ITEMS
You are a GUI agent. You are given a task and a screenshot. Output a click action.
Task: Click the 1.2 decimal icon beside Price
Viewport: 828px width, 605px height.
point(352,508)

--

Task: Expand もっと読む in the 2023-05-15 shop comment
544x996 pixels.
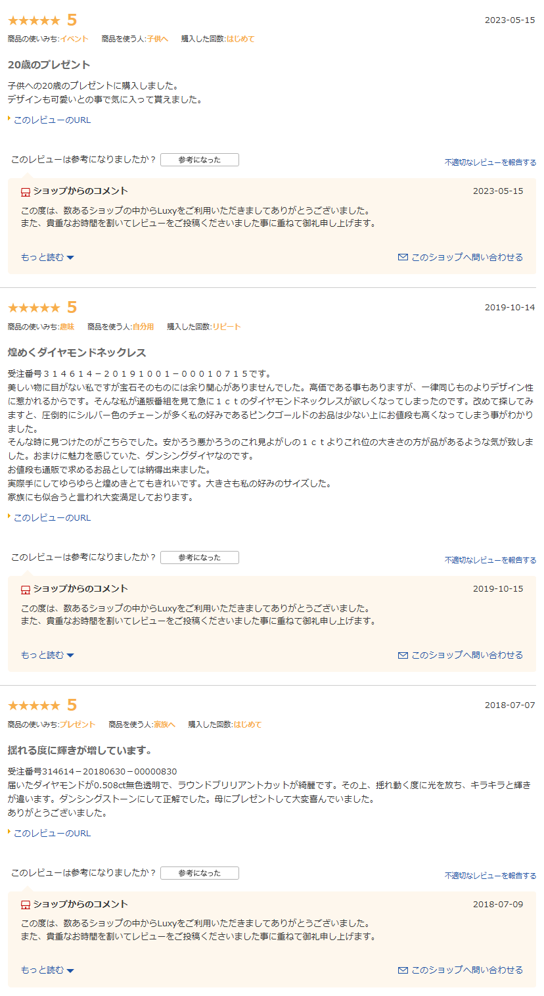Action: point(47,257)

EXERCISE BRIEF
Copy the lines from the one containing "Task: Expand もっと読む" through the one containing "Action: point(47,257)", including both of those lines. Omit any pictures from your answer.

ANSWER FOR THE TASK
Task: Expand もっと読む in the 2023-05-15 shop comment
544x996 pixels.
Action: point(47,257)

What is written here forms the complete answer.